200 Words | Approximately 1 Minutes Read | Last Modified on June 15, 2015
I am a postdoctoral scholar of the Stephens lab at The University of Chicago. My research focuses on data-driven development of novel statistical approaches to answer interesting questions in human genetics. Specifically I am interested in understanding the biology of gene regulation through integrated analyses of multiple types of human genetic data.
I am a statistician, computational biologist and human geneticist by training. Before joining the Stephens lab I was a PhD student in the Structural Computational Biology and Molecular Biophysics program at Baylor College of Medicine under the supervision of Dr.
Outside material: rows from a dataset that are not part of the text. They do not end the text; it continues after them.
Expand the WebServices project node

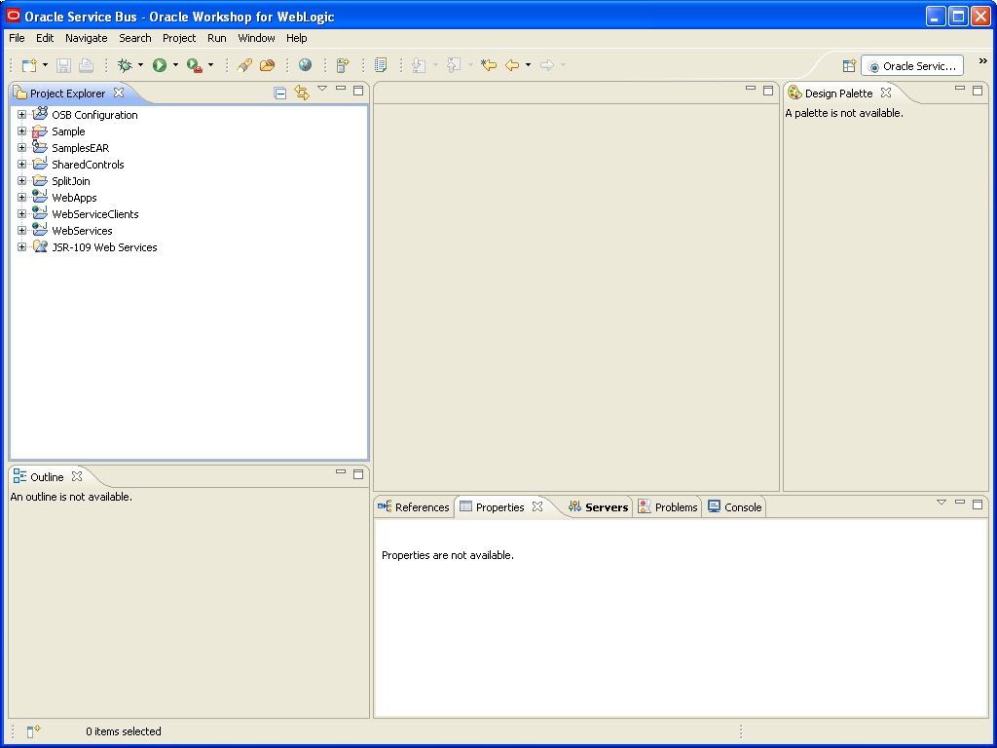(x=21, y=230)
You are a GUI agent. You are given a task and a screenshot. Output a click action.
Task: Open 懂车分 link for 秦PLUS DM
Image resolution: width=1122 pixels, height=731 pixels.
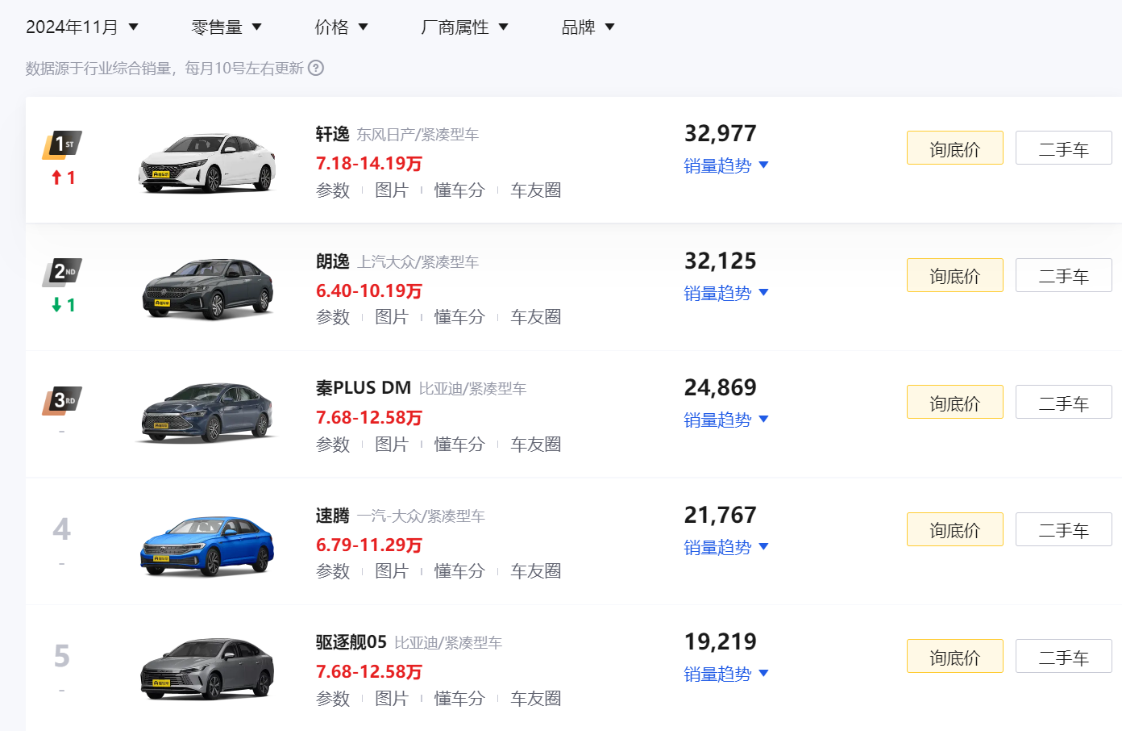tap(459, 445)
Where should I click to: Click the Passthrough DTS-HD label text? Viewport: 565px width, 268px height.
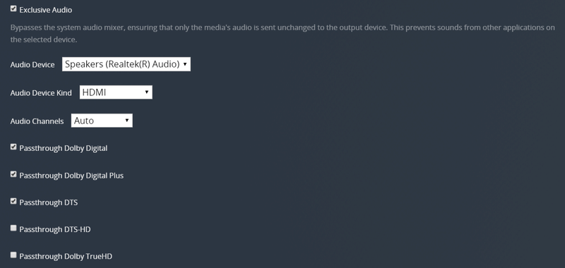55,229

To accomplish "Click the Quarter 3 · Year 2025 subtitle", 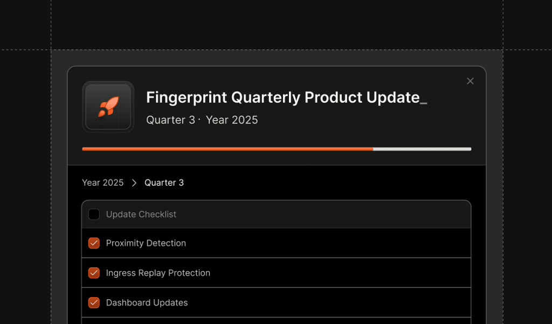I will point(202,120).
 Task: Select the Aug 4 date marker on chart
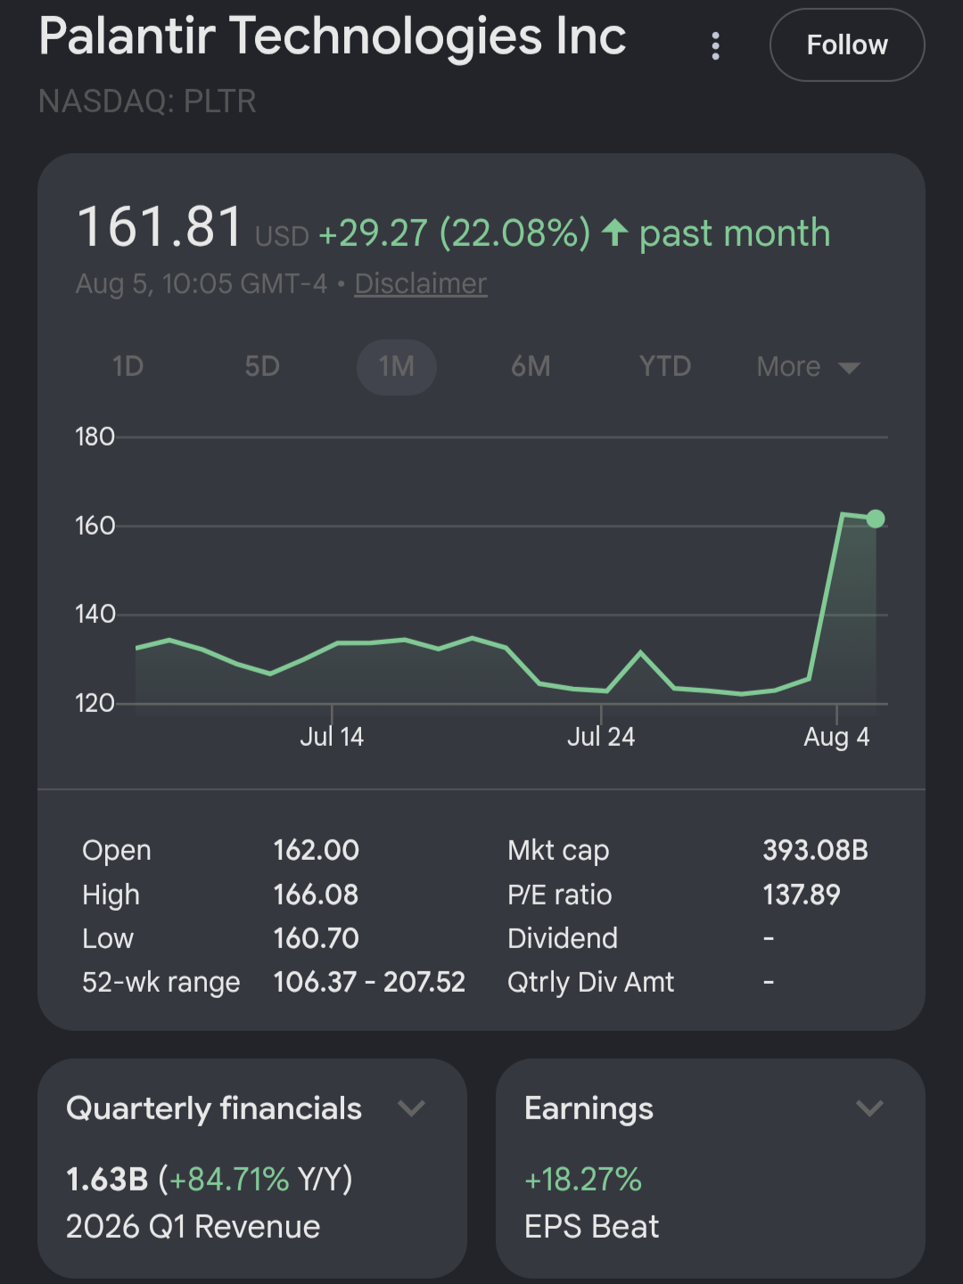click(836, 737)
Suzanne M. Leal, where I developed Variant Tools, Variant Association Tools and SEQLinkage for gene-mapping with next-generation sequencing data, as well as the SEQPower framework for study design and the VAT Stacking algorithm for rare variant association testing in whole-exome association studies, and contributed to the analysis of NHLBI Exome Sequencing Project. In the mean time I was a visiting PhD student at the Department of Statistics, Rice University. Before graduate school, I was an undergraduate research assistant for Dr. Jurg Ott at Beijing Institute of Genomics, where we developed a statistical method for gene-interaction analysis in genome-wide association studies.